A technology based on insertion shortened micro-dystrophin gene by the AAV virus. It’s highly advanced technology and there are already three companies that have started clinical trials, currently underway in the U.S only. Our goal is to supply the trials to children in Israel as soon as possible. Technology used by the companies mentioned above, has already begun clinical trials and the results are expected to be published during 2020.
In order to promote cooperation and bring this clinical trial to Israel, we are examining the results of clinical trials in France, with emphasis on examining the safety of treatment. At the same time, the procedures for obtaining permits for a clinical trial by the Israeli authorities have already begun. We are working to ensure that our boys in Israel will be among the first children in the world to receive this experimental and revolutionary treatment.
In 2018, the pharmaceutical giant Pfizer began trial treatment as part of a clinical trial in genetic therapy. The technology is based on insertion functional mini-dystrophin gene in cells by AAV virus Insertion functional gene, partial production of the dystrophin protein is expected, hoping that the disease progression will slow significantly.

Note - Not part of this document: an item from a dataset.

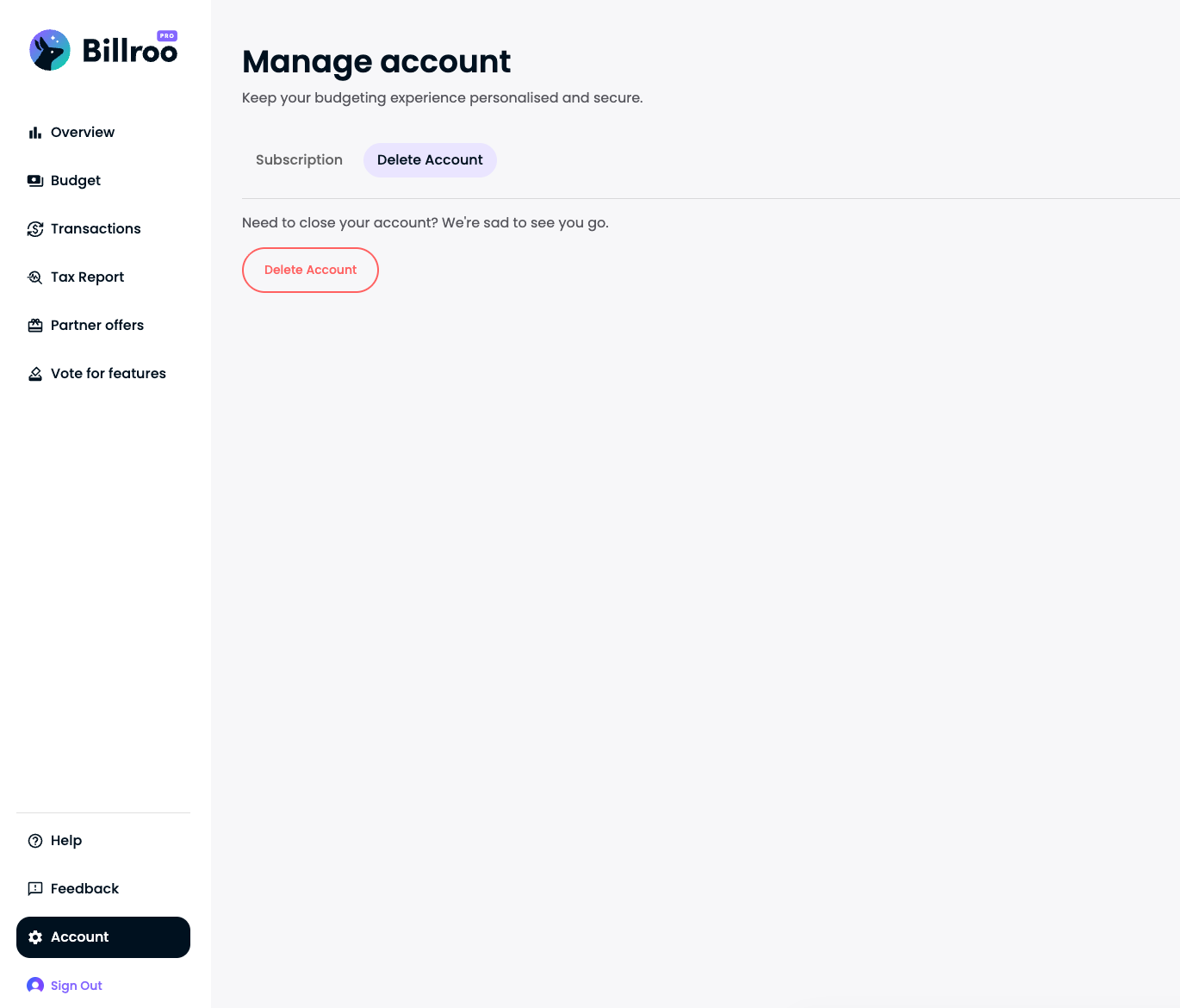The height and width of the screenshot is (1008, 1180).
Task: Click the Billroo wordmark text
Action: coord(129,53)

Pfizer expressed their willingness to cooperate with A.D.I and to include Israel in a clinical trial – phase III. The negotiations between Pfizer and us are currently ongoing in order to bring the trial to Israel as soon as possible.
The research group headed by Prof. Karni is working on the development of new molecules that will be able to change the base sequence in RNA molecules in patients with DNA deletions or duplications. The logic, which is very similar to the developments already in clinical trials, translating shorter dystrophin protein but still functional. The study is still at the examining cells stage; However, there are new discoveries and impressive progress that has been made. Nevertheless, the road is still long…
Duchenne patients have a mutation in the gene encoding the dystrophin protein. The DNA, which is the hereditary material, is transcribed into RNA and from the reading sequence, it is translated into the dystrophin protein. Due to the defect in the gene, RNA is improperly reproduced and therefore decomposed, and protein is not produced. The study is working on new molecules that can delay the dissolution of existing RNA molecules for patients with point mutations.
We interpret the experimental results for the research group. The first trial ended successfully. An additional one, which will include a combination of approved drugs, is expected to begin. Our goal is to proceed as quickly as possible to pediatric clinical trials.
The study aims to identify several chemical molecules that represent active substances taken from the patients themselves, in order to quantify the protein level, to characterize the pharmacological effect of the molecule, and to locate biologically active substances that are specifically directed to the patients’ cells. We hope that positive outcomes will guide us toward an era of effective treatment for every single patient.